18 November 2012

Family Oral History – It's not always a pretty picture.


Blog Carnival – "The Ancestors Told; the Elders Listened; We Pass It On"

As stated on the LowCountry Africana website, In honor of StoryCorps' National Day of Listening, the Preservinators (Angela Walton-Raji, George Geder and LowCountry Africana) have reunited to bring you "The Ancestors Told; the Elders Listened; We Pass It On," a blog carnival that's all about oral history. I am extremely excited to participate in this event.

Family Oral History – It's not always a pretty picture

Senomia Middlebrooks (1898-1994) was my great aunt. Her mother was Sudie Parks and her father was Alex Middlebrooks. Her grandmother was Malinda Guise who I wrote about in Finding Malinda – Part 1 (click here if you missed that post). I grew up knowing my aunt Nomie, as we called her, and visited her many times. As a cousin said "She was the matriarch of our family." Never once did I think to ask her about our family history and what it was like growing up in Meriwether County. It would be years after her death before the genealogy bug would bite me and I would crave for knowledge of my family history.  A missed opportunity for sure, and I can only imagine the stories she had to tell. Little did I know Nomie had already added a chapter to our Middlebrooks family oral history.

#### Task requirements
List every family member named in the blog post on family oral history, giving each one's full name.

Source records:

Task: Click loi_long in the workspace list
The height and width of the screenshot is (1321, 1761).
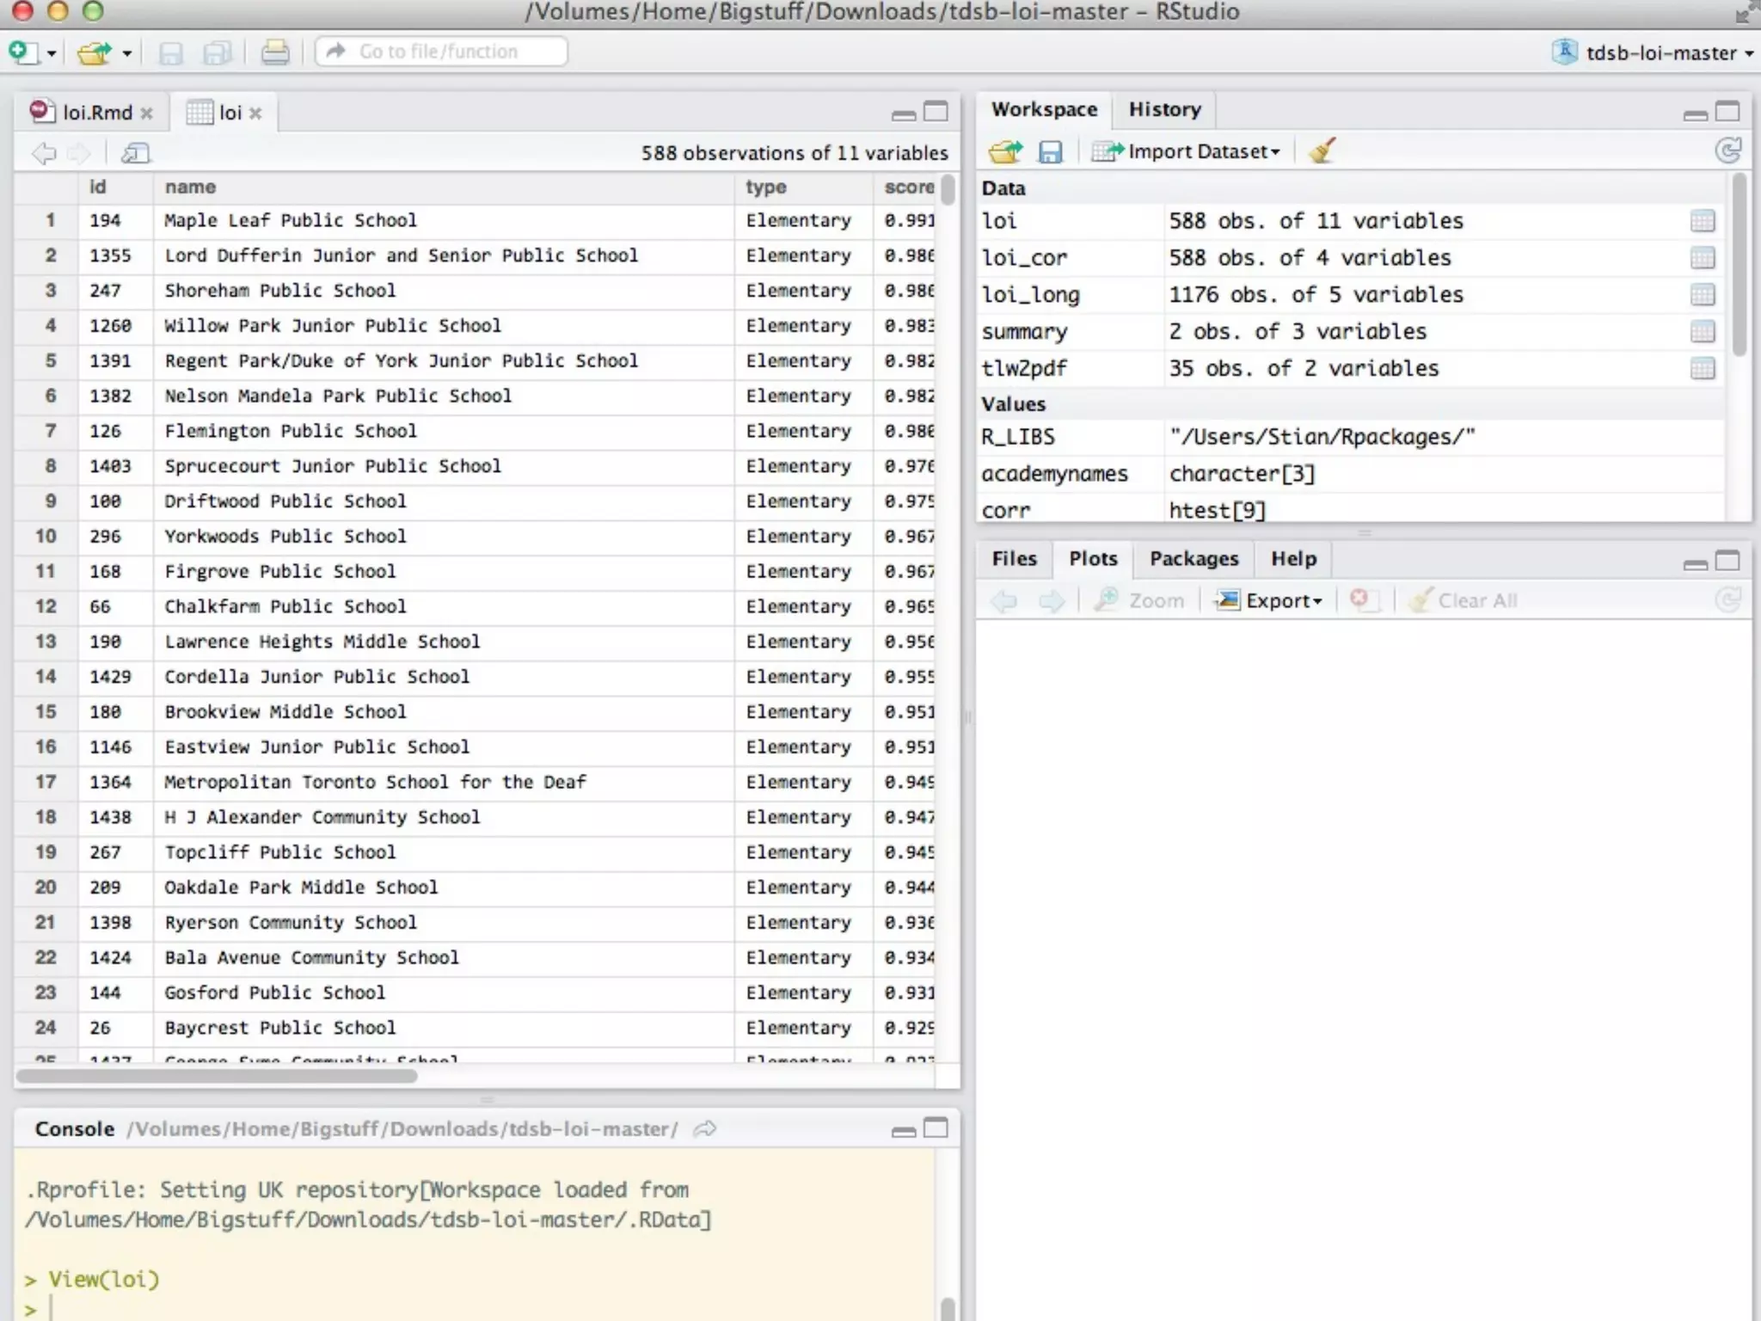Action: coord(1030,295)
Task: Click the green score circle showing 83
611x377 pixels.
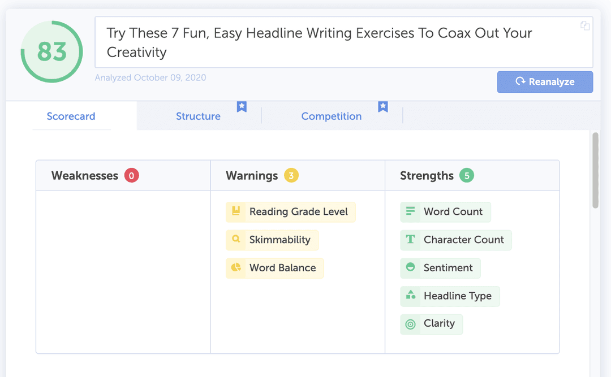Action: (51, 51)

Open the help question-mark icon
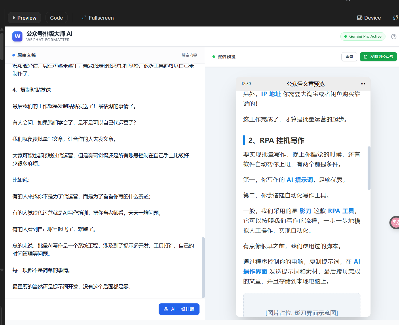pyautogui.click(x=394, y=37)
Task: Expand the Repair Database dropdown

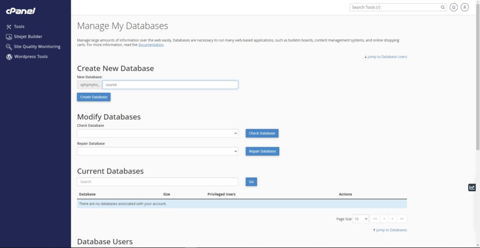Action: pos(158,151)
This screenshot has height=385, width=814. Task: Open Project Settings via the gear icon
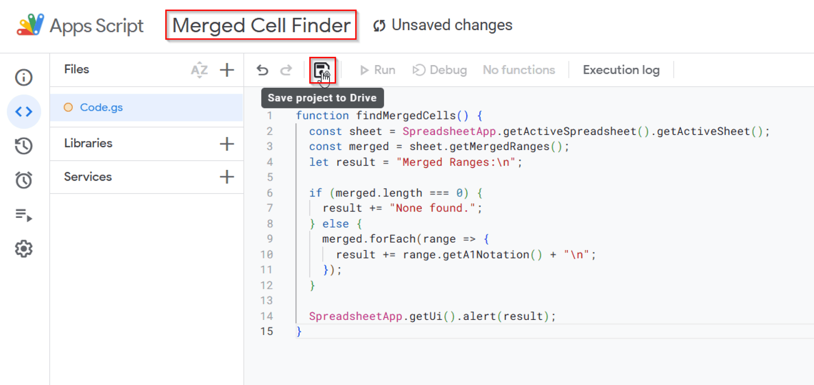(24, 248)
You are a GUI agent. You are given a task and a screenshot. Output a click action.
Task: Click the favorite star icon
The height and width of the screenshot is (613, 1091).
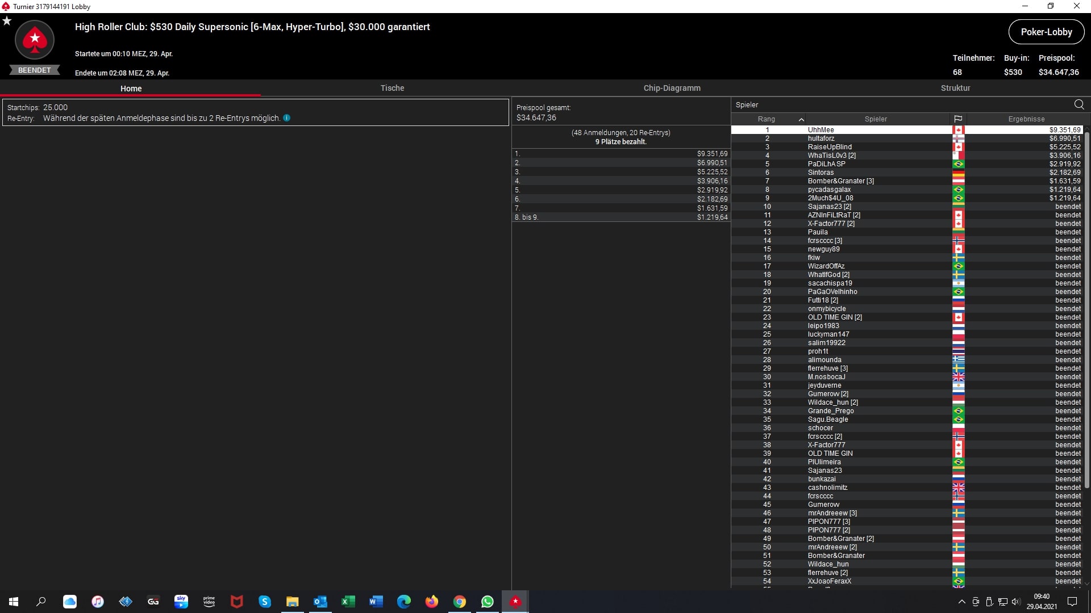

#### Full output
Senomia Middlebrooks
Sudie Parks
Alex Middlebrooks
Malinda Guise